◆ Data supplied ◆
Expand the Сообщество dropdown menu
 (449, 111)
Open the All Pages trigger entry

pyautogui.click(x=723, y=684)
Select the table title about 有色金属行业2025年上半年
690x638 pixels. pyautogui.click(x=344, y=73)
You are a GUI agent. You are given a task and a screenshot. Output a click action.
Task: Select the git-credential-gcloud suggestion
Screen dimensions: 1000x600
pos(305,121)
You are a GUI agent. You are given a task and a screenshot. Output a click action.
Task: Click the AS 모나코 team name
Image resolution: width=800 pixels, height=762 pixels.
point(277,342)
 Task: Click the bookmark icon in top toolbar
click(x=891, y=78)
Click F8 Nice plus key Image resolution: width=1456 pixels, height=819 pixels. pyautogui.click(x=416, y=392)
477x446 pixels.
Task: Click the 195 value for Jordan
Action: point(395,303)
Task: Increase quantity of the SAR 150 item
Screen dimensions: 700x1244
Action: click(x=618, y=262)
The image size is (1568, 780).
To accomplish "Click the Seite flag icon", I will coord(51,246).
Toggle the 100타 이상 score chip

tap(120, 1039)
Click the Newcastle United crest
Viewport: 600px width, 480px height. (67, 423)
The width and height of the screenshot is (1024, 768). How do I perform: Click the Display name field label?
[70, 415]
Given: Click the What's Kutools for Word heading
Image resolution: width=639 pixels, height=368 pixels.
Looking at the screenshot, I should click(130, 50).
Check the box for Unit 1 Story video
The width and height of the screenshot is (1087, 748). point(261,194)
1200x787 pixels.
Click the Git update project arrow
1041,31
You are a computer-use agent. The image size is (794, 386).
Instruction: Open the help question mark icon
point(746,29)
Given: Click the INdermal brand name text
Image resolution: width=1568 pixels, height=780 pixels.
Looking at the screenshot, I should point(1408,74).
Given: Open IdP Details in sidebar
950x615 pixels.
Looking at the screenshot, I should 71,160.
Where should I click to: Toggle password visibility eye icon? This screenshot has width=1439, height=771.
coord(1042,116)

◆ Problem to solve ◆
Can you reproduce, word for word, the material from the line containing "Task: Click the bookmark icon in top toolbar" up to and including the line containing "point(746,29)"?

◆ In response ◆
 Task: Click the bookmark icon in top toolbar
click(x=891, y=78)
Click F8 Nice plus key Image resolution: width=1456 pixels, height=819 pixels. pyautogui.click(x=416, y=392)
477x446 pixels.
Task: Click the 195 value for Jordan
Action: point(395,303)
Task: Increase quantity of the SAR 150 item
Screen dimensions: 700x1244
Action: click(x=618, y=262)
The image size is (1568, 780).
To accomplish "Click the Seite flag icon", I will coord(51,246).
Toggle the 100타 이상 score chip

tap(120, 1039)
Click the Newcastle United crest
Viewport: 600px width, 480px height. (67, 423)
The width and height of the screenshot is (1024, 768). How do I perform: Click the Display name field label?
[70, 415]
Given: Click the What's Kutools for Word heading
Image resolution: width=639 pixels, height=368 pixels.
Looking at the screenshot, I should click(130, 50).
Check the box for Unit 1 Story video
The width and height of the screenshot is (1087, 748). point(261,194)
1200x787 pixels.
Click the Git update project arrow
1041,31
You are a computer-use agent. The image size is (794, 386).
Instruction: Open the help question mark icon
point(746,29)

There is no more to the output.